● **AIM OF THE EXERCISE**: Where the entries below show "Given: Click the Contact téléphone key label", begin there and print that line and all following lines exactly, through the last, omitting pictures.
------ ENTRIES PROVIDED ------
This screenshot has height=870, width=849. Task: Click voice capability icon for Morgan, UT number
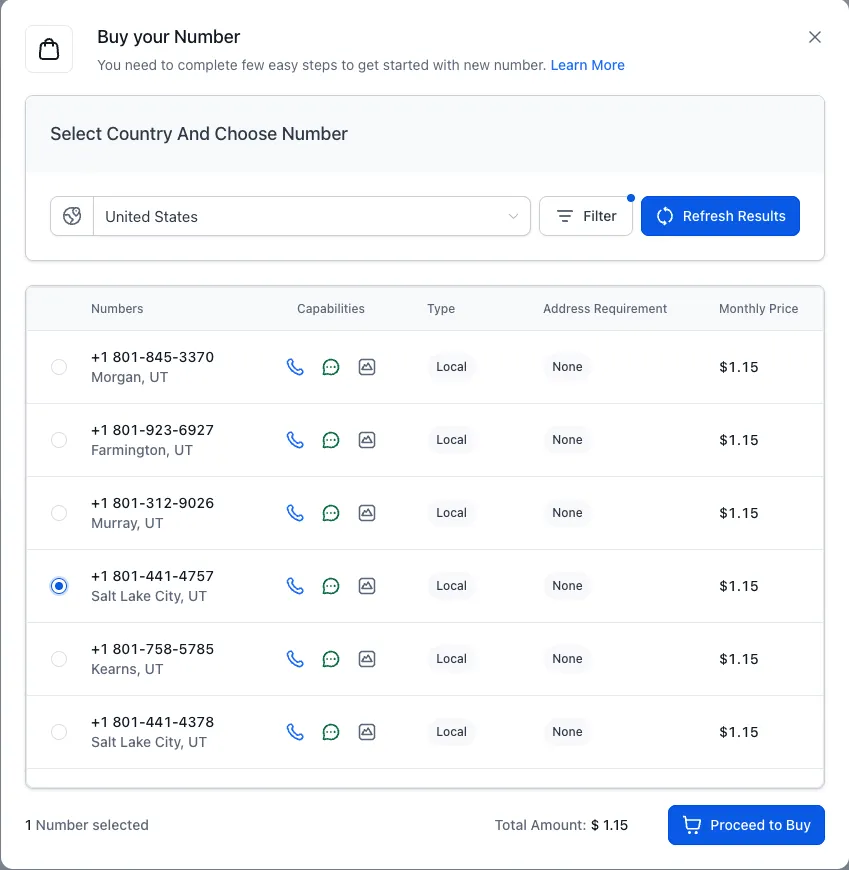click(x=295, y=367)
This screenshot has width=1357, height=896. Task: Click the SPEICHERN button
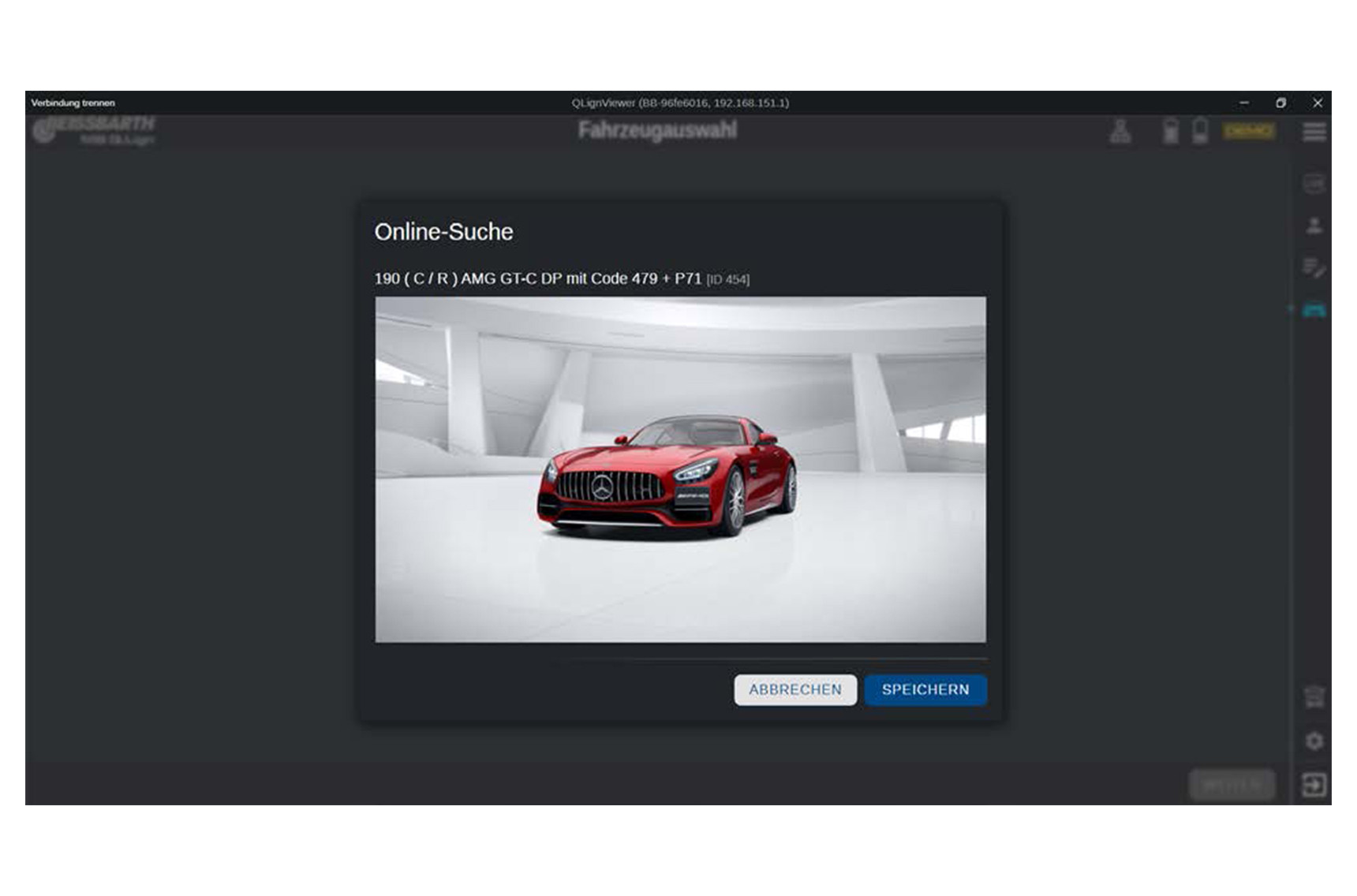925,689
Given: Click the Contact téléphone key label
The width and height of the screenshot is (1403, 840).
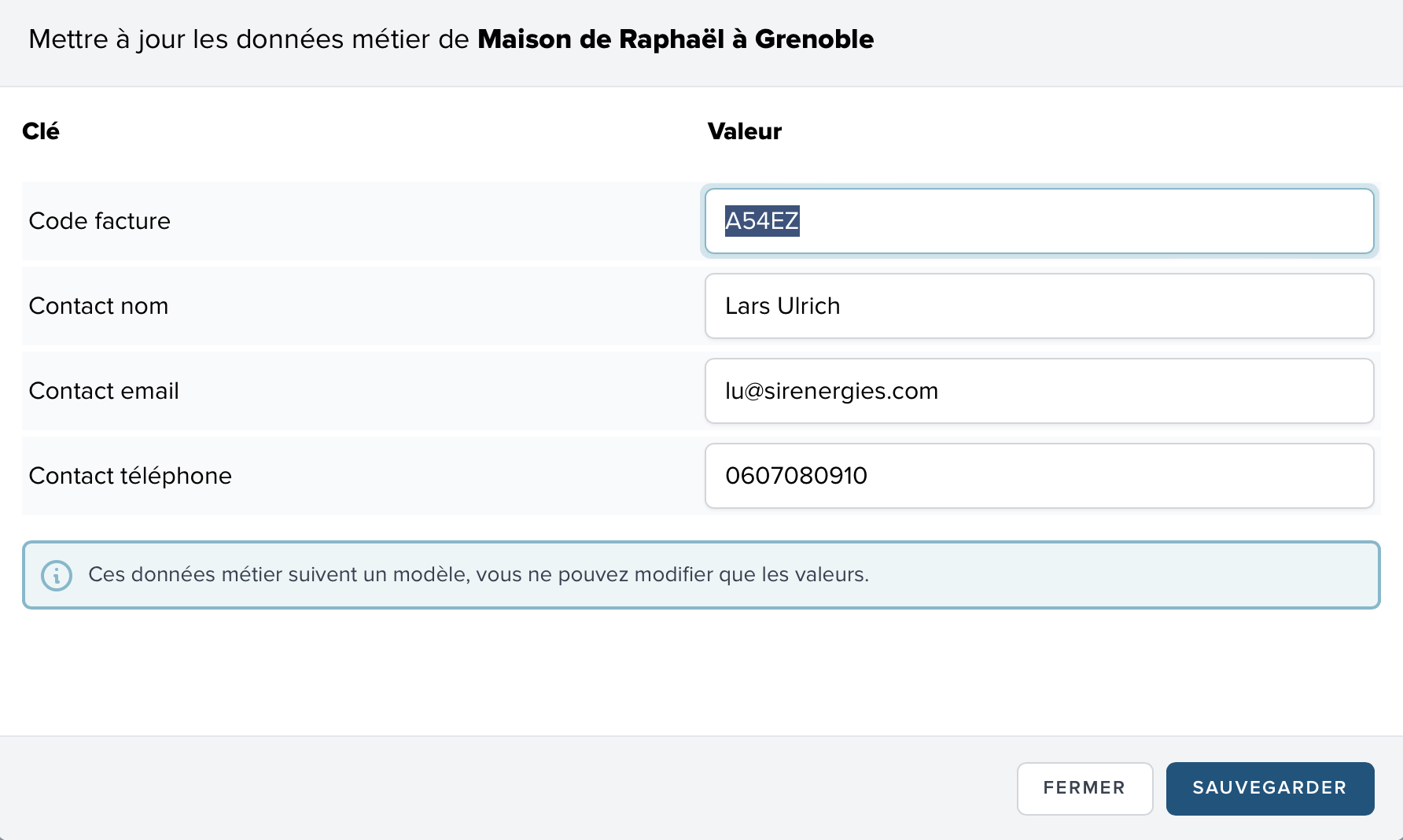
------
● **RESULT OF THE TASK**:
Given: Click the Contact téléphone key label
The width and height of the screenshot is (1403, 840).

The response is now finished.